### Page text

'''

Caution! This codebase will execute Large Language Model (LLM)-written code. There are various risks and challenges associated with this autonomy, including the potential use of dangerous packages, uncontrolled web access, and the possibility of spawning unintended processes. Ensure that you run this within a controlled sandbox environment (e.g., a Docker container). Use at your own discretion.

Table of Contents

  1. Requirements
  2. Generate Research Ideas
  3. Run AI Scientist-v2 Paper Generation Experiments
  4. Citing The AI Scientist-v2
  5. Frequently Asked Questions
  6. Acknowledgement

Requirements

This code is designed to run on Linux with NVIDIA GPUs using CUDA and PyTorch.

Installation

# Create a new conda environment
conda create -n ai_scientist python=3.11
conda activate ai_scientist

# Install PyTorch with CUDA support (adjust pytorch-cuda version for your setup)
conda install pytorch torchvision torchaudio pytorch-cuda=12.4 -c pytorch -c nvidia

# Install PDF and LaTeX tools
conda install anaconda::poppler
conda install conda-forge::chktex

# Install Python package requirements
pip install -r requirements.txt

Installation usually takes no more than one hour.

Supported Models and API Keys

OpenAI Models

By default, the system uses the OPENAI_API_KEY environment variable for OpenAI models.

Gemini Models

By default, the system uses the GEMINI_API_KEY environment variable for Gemini models through OpenAI API.

Claude Models via AWS Bedrock

To use Claude models provided by Amazon Bedrock, install the necessary additional packages:

pip install anthropic[bedrock]

Next, configure valid AWS Credentials and the target AWS Region by setting the following environment variables: AWS_ACCESS_KEY_ID, AWS_SECRET_ACCESS_KEY, AWS_REGION_NAME.

Semantic Scholar API (Literature Search)

Our code can optionally use a Semantic Scholar API Key (S2_API_KEY) for higher throughput during literature search if you have one. This is used during both the ideation and paper writing stages. The system should work without it, though you might encounter rate limits or reduced novelty checking during ideation. If you experience issues with Semantic Scholar, you can skip the citation phase during paper generation.

Setting API Keys

Ensure you provide the necessary API keys as environment variables for the models you intend to use. For example:

export OPENAI_API_KEY="YOUR_OPENAI_KEY_HERE"
export S2_API_KEY="YOUR_S2_KEY_HERE"
# Set AWS credentials if using Bedrock
# export AWS_ACCESS_KEY_ID="YOUR_AWS_ACCESS_KEY_ID"
# export AWS_SECRET_ACCESS_KEY="YOUR_AWS_SECRET_KEY"
# export AWS_REGION_NAME="your-aws-region"

Generate Research Ideas

Before running the full AI Scientist-v2 experiment pipeline, you first use the ai_scientist/perform_ideation_temp_free.py script to generate potential research ideas. This script uses an LLM to brainstorm and refine ideas based on a high-level topic description you provide, interacting with tools like Semantic Scholar to check for novelty.

  1. Prepare a Topic Description: Create a Markdown file (e.g., my_research_topic.md) describing the research area or theme you want the AI to explore. This file should contain sections like Title, Keywords, TL;DR, and Abstract to define the scope of the research. Refer to the example file ai_scientist/ideas/i_cant_believe_its_not_better.md for the expected structure and content format. Place your file in a location accessible by the script (e.g., the ai_scientist/ideas/ directory).

'''

### Brief 1
Quote the AI Scientist-v2 guide word for word, beginning at the words "Setting API Keys" and stopping after "check for novelty.".
### Brief 2
Write the next part of the AI Scientist-v2 guide, picking up after its last sentence.
The records that follow come from a different source than the AI Scientist-v2 guide.

### Data under study
'''

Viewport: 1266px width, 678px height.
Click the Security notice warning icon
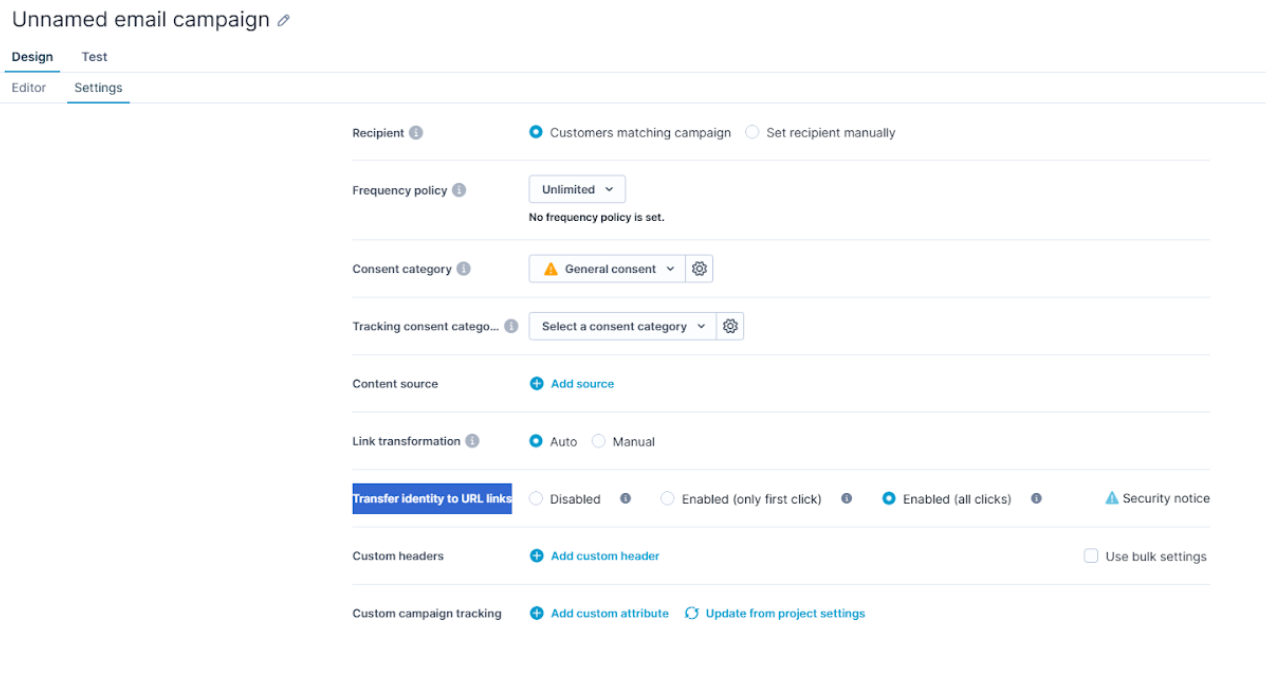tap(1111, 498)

'''
'''

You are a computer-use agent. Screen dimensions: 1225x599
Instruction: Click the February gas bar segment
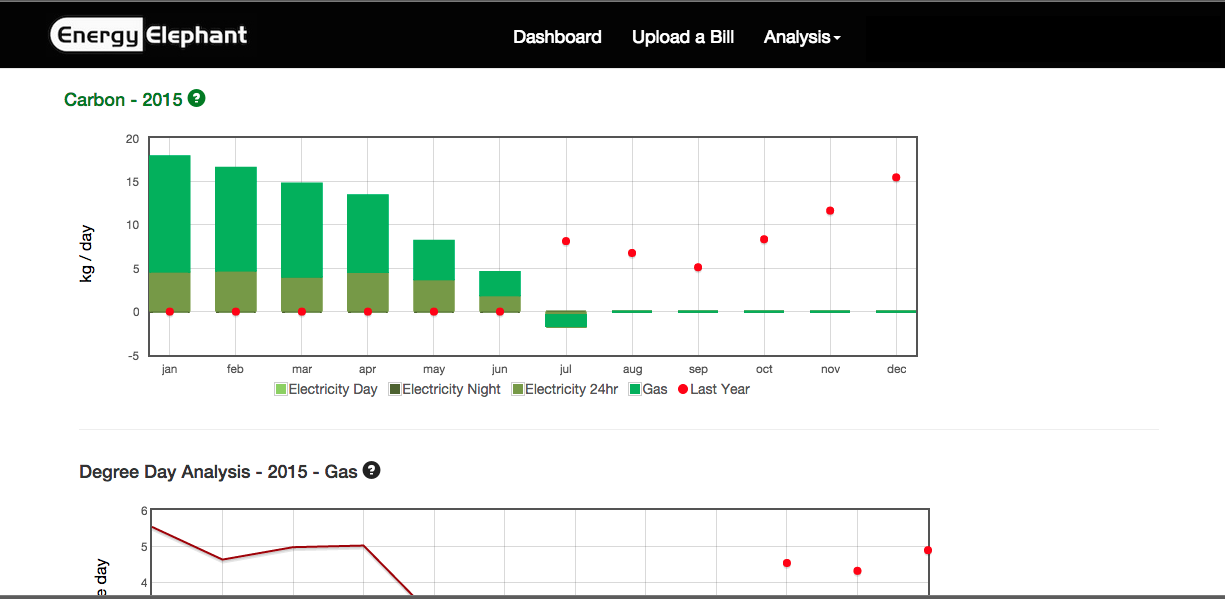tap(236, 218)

'''
'''

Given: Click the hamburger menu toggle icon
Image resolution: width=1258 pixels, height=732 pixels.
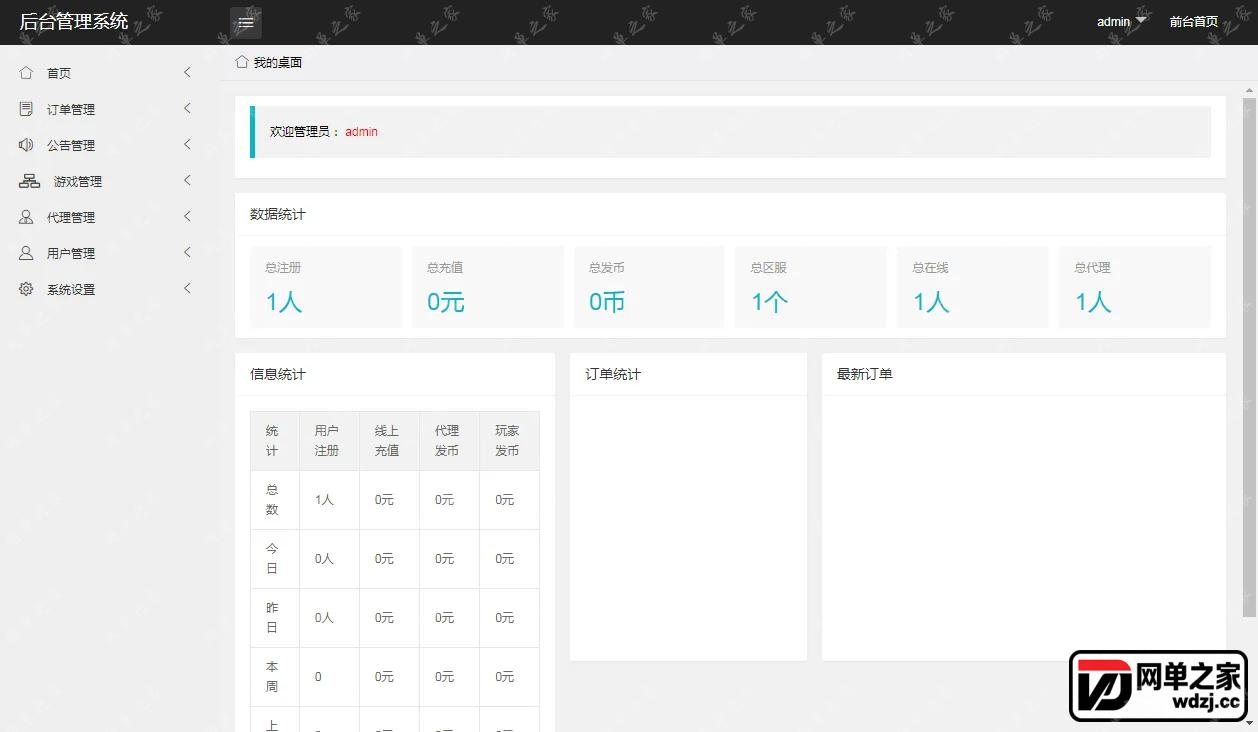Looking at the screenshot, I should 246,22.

'''

### Task output 1
Setting API Keys

Ensure you provide the necessary API keys as environment variables for the models you intend to use. For example:

export OPENAI_API_KEY="YOUR_OPENAI_KEY_HERE"
export S2_API_KEY="YOUR_S2_KEY_HERE"
# Set AWS credentials if using Bedrock
# export AWS_ACCESS_KEY_ID="YOUR_AWS_ACCESS_KEY_ID"
# export AWS_SECRET_ACCESS_KEY="YOUR_AWS_SECRET_KEY"
# export AWS_REGION_NAME="your-aws-region"

Generate Research Ideas

Before running the full AI Scientist-v2 experiment pipeline, you first use the ai_scientist/perform_ideation_temp_free.py script to generate potential research ideas. This script uses an LLM to brainstorm and refine ideas based on a high-level topic description you provide, interacting with tools like Semantic Scholar to check for novelty.

### Task output 2
  2. Run the Ideation Script: Execute the script from the main project directory, pointing it to your topic description file and specifying the desired LLM.

    python ai_scientist/perform_ideation_temp_free.py \
     --workshop-file "ai_scientist/ideas/my_research_topic.md" \
     --model gpt-4o-2024-05-13 \
     --max-num-generations 20 \
     --num-reflections 5
    
    • --workshop-file: Path to your topic description Markdown file.
    • --model: The LLM to use for generating ideas (ensure you have the corresponding API key set).
    • --max-num-generations: How many distinct research ideas to attempt generating.
    • --num-reflections: How many refinement steps the LLM should perform for each idea.
  3. Output: The script will generate a JSON file named after your input Markdown file (e.g., ai_scientist/ideas/my_research_topic.json). This file will contain a list of structured research ideas, including hypotheses, proposed experiments, and related work analysis.

  4. Proceed to Experiments: Once you have the generated JSON file containing research ideas, you can proceed to the next section to run the experiments.

This ideation step guides the AI Scientist towards specific areas of interest and produces concrete research directions to be tested in the main experimental pipeline.

Run AI Scientist-v2 Paper Generation Experiments

Using the JSON file generated in the previous ideation step, you can now launch the main AI Scientist-v2 pipeline. This involves running experiments via agentic tree search, analyzing results, and generating a paper draft.

Specify the models used for the write-up and review phases via command-line arguments. The configuration for the best-first tree search (BFTS) is located in bfts_config.yaml. Adjust parameters in this file as needed.

Key tree search configuration parameters in bfts_config.yaml:

  • agent config:
    • Set num_workers (number of parallel exploration paths) and steps (maximum number of nodes to explore). For example, if num_workers=3 and steps=21, the tree search will explore up to 21 nodes, expanding 3 nodes concurrently at each step.
    • num_seeds: Should generally be the same as num_workers if num_workers is less than 3. Otherwise, set num_seeds to 3.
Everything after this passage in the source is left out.